Instructions for the task
Go through the entries below and say how many lines contain the string "arrow"; write only that number.

[Pixel coordinate grounding data]
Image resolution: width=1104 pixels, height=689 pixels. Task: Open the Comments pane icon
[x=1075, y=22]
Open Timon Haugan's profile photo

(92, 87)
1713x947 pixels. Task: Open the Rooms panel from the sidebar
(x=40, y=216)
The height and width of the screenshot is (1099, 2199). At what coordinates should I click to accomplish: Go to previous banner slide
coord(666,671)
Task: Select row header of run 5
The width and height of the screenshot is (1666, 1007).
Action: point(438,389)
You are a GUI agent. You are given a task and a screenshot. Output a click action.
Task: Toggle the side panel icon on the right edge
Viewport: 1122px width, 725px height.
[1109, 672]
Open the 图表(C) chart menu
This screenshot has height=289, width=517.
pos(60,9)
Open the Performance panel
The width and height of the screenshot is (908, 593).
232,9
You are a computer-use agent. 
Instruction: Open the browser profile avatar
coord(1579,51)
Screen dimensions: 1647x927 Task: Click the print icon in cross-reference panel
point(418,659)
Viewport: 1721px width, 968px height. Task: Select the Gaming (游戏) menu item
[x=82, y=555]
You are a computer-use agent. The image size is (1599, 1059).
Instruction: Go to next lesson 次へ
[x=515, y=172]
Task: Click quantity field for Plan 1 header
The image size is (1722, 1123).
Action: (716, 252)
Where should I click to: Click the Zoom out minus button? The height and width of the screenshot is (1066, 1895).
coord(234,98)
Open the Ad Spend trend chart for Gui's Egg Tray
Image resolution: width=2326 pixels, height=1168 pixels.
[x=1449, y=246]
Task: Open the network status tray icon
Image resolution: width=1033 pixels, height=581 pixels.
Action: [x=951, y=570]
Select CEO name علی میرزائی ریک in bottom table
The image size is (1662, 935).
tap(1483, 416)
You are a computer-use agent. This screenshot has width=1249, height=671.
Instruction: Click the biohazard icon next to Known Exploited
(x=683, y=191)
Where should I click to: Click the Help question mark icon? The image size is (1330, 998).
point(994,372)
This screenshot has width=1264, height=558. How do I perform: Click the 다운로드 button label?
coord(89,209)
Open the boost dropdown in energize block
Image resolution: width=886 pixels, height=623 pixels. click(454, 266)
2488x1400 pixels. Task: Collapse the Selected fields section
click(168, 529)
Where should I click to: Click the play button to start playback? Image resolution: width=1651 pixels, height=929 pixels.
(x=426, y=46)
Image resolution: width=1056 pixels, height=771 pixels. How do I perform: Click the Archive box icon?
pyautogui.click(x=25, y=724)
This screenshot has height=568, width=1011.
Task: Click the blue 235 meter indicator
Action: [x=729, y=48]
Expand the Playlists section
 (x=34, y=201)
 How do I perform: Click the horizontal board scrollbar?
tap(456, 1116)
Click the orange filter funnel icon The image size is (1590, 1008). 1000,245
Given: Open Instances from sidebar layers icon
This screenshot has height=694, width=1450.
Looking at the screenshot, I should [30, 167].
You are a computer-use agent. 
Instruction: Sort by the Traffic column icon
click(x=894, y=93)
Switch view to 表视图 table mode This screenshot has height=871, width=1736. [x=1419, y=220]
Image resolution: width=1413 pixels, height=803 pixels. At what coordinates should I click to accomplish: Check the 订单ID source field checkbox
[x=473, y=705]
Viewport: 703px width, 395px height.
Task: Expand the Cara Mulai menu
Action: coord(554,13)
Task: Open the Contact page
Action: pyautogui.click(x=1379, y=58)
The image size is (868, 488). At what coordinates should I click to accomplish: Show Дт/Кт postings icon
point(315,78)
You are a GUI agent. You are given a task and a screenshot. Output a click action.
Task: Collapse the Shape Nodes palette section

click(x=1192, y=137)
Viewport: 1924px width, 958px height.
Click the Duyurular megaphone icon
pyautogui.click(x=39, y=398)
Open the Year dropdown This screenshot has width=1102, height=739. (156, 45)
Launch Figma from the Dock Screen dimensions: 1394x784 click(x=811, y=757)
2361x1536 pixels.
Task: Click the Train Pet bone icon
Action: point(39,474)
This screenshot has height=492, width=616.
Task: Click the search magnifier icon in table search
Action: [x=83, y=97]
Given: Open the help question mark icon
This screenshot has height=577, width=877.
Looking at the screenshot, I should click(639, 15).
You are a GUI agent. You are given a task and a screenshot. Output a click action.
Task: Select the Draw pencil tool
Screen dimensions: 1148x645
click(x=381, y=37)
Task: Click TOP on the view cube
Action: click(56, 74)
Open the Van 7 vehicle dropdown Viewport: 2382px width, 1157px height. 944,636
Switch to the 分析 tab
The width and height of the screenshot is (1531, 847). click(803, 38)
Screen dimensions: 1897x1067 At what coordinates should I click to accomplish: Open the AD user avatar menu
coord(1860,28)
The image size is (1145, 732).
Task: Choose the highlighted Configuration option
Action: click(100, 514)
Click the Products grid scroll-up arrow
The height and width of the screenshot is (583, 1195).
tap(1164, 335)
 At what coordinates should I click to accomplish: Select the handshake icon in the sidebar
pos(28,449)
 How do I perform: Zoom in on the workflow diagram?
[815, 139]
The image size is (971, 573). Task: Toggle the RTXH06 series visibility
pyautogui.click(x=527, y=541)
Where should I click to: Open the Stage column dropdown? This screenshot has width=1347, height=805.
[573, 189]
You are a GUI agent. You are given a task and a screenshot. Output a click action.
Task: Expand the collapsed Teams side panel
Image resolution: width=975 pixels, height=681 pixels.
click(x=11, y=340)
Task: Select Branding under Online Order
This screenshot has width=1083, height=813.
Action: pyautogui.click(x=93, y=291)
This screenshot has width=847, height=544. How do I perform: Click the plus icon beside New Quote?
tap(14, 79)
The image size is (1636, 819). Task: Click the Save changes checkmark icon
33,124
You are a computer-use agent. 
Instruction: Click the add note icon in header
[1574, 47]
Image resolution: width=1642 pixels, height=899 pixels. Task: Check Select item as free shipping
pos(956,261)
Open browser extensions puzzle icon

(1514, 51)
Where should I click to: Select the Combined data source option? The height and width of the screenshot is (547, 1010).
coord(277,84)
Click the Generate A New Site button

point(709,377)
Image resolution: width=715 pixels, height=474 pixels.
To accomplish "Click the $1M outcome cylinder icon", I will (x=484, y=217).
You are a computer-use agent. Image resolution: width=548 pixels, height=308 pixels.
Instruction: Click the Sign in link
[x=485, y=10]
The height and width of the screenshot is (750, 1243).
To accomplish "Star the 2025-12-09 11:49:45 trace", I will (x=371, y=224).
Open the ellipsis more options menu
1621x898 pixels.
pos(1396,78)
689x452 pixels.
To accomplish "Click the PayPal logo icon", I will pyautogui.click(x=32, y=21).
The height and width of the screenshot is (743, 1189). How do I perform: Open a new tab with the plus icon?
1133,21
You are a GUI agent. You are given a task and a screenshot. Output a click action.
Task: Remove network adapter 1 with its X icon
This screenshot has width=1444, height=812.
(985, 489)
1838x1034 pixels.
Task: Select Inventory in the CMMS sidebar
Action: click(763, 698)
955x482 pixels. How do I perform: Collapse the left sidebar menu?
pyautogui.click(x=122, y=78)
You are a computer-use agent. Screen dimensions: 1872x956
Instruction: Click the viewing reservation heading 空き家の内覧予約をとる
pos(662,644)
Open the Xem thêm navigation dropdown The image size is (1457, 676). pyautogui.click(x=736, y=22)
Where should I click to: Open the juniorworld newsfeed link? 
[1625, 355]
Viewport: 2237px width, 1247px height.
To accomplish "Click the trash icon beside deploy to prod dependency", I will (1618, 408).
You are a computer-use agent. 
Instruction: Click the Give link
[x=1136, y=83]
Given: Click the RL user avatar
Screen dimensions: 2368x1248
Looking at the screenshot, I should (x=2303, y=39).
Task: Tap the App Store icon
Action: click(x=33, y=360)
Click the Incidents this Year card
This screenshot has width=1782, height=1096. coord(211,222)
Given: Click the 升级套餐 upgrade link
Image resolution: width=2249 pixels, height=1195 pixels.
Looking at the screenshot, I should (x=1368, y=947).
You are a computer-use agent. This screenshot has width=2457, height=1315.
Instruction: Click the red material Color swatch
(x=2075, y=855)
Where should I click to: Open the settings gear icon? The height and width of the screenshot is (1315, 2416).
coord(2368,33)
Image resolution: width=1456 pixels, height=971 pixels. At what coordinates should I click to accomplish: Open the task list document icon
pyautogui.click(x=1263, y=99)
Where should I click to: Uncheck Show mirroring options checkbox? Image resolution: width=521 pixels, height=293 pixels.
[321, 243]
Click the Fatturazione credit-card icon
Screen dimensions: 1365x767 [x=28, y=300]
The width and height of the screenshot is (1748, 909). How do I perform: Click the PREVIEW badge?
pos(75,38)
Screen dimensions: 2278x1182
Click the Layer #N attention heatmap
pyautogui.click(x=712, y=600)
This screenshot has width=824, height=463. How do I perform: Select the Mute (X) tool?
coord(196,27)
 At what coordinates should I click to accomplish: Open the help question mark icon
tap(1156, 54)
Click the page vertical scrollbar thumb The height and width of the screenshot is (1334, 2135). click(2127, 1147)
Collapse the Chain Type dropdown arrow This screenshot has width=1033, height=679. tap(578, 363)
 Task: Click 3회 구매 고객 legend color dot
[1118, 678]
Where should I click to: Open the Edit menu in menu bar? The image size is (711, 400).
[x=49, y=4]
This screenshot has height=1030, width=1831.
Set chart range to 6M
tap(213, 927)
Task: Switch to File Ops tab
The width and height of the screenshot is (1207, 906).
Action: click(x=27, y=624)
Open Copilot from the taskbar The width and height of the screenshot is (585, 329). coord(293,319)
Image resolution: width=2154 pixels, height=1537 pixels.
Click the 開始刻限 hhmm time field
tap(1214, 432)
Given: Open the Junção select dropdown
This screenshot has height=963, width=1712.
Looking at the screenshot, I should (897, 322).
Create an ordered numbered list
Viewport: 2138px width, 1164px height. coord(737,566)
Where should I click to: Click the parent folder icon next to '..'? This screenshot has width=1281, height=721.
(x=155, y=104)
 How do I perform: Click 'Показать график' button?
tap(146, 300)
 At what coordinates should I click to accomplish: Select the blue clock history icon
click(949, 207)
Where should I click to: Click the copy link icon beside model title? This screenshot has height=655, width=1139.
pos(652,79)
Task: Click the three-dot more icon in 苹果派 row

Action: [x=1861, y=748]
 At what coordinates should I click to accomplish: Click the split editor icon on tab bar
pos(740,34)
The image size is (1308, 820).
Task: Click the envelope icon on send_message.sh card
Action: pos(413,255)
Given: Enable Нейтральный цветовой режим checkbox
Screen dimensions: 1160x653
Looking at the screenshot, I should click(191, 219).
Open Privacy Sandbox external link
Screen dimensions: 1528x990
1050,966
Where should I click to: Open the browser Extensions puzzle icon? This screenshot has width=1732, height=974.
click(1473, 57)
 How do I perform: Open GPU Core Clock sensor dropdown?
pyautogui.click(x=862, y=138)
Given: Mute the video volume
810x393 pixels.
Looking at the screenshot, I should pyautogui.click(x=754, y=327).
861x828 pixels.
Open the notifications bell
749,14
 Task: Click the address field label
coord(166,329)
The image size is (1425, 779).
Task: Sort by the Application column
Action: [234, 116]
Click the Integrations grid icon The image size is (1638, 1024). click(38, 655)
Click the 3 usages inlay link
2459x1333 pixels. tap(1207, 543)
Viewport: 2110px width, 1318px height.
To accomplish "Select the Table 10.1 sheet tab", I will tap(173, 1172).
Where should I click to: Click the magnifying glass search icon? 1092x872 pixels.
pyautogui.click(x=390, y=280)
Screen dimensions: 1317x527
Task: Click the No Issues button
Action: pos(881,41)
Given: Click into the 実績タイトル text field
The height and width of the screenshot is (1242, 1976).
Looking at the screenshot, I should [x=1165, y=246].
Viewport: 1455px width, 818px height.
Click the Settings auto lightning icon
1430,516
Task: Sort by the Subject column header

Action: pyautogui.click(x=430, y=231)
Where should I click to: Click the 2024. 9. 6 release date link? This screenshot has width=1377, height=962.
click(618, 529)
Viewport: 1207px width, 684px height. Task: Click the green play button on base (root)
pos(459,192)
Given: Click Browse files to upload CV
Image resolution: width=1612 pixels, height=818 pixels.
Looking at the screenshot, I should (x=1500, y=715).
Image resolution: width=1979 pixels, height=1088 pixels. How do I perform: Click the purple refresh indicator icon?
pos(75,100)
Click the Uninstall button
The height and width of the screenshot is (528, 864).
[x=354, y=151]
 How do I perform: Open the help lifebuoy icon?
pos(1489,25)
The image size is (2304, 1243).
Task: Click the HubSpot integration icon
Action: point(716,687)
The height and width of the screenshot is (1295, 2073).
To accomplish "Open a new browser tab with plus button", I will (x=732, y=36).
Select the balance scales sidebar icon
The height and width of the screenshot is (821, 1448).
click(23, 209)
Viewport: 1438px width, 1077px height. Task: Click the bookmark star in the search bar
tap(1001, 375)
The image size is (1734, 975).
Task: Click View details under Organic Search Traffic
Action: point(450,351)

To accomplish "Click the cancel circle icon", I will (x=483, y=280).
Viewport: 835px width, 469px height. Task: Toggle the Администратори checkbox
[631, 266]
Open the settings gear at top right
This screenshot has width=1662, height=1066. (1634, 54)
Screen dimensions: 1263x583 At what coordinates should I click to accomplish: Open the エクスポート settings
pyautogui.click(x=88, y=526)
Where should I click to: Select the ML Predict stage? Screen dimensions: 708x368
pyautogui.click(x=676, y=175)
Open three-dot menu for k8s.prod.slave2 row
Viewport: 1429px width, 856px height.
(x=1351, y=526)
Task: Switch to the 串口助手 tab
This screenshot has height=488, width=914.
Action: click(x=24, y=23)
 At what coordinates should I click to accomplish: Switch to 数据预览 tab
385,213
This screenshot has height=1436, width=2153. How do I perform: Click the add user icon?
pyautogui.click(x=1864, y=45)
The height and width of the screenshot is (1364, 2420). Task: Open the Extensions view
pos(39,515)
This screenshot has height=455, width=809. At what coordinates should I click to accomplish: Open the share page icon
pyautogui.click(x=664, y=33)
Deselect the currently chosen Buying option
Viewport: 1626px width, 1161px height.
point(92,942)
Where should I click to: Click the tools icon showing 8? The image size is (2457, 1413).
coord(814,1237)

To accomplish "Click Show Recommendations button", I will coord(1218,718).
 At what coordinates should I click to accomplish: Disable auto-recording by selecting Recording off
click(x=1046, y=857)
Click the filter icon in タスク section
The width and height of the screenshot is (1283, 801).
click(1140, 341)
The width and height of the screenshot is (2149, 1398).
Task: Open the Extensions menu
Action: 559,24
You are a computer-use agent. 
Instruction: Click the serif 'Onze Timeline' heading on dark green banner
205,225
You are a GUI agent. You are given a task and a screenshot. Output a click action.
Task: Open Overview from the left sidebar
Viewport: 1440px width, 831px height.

Solved problem
2